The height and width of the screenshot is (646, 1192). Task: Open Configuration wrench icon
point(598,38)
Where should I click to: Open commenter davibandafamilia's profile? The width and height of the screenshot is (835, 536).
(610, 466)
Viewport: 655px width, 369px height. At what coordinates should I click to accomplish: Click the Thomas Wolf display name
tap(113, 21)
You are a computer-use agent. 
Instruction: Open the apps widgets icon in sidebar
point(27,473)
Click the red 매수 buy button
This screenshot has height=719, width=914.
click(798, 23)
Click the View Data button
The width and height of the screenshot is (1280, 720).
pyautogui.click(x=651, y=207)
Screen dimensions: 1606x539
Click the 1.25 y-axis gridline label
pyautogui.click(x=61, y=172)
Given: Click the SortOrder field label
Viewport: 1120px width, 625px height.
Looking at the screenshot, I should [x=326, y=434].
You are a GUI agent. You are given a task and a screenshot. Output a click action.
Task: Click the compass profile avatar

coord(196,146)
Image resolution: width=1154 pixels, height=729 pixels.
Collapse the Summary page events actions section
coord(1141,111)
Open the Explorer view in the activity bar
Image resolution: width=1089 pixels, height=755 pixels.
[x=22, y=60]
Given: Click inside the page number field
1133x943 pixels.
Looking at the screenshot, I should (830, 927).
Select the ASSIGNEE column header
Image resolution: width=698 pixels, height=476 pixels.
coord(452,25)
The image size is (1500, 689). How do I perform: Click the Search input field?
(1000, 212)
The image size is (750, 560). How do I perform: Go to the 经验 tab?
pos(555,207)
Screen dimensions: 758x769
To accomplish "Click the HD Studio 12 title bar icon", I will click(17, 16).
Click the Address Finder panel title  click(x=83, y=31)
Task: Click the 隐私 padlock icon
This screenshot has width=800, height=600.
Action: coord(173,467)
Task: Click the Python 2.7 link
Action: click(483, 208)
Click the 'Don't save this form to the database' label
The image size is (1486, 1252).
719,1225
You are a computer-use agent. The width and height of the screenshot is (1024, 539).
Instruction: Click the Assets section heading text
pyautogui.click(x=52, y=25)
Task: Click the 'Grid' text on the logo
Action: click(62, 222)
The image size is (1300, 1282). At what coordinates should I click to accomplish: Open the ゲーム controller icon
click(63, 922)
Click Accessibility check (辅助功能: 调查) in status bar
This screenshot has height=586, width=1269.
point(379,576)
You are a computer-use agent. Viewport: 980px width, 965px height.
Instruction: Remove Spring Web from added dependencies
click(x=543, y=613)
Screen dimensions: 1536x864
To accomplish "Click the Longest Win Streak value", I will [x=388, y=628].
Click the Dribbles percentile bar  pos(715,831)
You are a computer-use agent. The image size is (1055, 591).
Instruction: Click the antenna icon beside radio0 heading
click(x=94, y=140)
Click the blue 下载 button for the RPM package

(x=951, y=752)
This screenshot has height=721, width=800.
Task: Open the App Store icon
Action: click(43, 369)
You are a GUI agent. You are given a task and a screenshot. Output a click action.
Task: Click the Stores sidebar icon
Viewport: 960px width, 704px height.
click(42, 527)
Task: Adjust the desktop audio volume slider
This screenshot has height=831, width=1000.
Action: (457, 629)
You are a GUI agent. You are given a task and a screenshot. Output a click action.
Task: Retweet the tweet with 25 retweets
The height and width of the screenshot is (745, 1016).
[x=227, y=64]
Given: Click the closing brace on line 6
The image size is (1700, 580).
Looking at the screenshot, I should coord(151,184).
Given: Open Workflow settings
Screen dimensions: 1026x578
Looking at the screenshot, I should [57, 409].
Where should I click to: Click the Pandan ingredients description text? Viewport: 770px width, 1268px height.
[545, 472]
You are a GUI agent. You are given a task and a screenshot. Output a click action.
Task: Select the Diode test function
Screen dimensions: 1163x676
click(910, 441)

> _Exercise brief_:
Your answer must be the lines from the first line of the records through the line containing "Given: Click inside the page number field", copied exactly.

> _Solution to the exercise_:
The height and width of the screenshot is (646, 1192). Task: Open Configuration wrench icon
point(598,38)
Where should I click to: Open commenter davibandafamilia's profile? The width and height of the screenshot is (835, 536).
(610, 466)
Viewport: 655px width, 369px height. At what coordinates should I click to accomplish: Click the Thomas Wolf display name
tap(113, 21)
You are a computer-use agent. 
Instruction: Open the apps widgets icon in sidebar
point(27,473)
Click the red 매수 buy button
This screenshot has height=719, width=914.
click(798, 23)
Click the View Data button
The width and height of the screenshot is (1280, 720).
pyautogui.click(x=651, y=207)
Screen dimensions: 1606x539
Click the 1.25 y-axis gridline label
pyautogui.click(x=61, y=172)
Given: Click the SortOrder field label
Viewport: 1120px width, 625px height.
Looking at the screenshot, I should [x=326, y=434].
You are a GUI agent. You are given a task and a screenshot. Output a click action.
Task: Click the compass profile avatar

coord(196,146)
Image resolution: width=1154 pixels, height=729 pixels.
Collapse the Summary page events actions section
coord(1141,111)
Open the Explorer view in the activity bar
Image resolution: width=1089 pixels, height=755 pixels.
[x=22, y=60]
Given: Click inside the page number field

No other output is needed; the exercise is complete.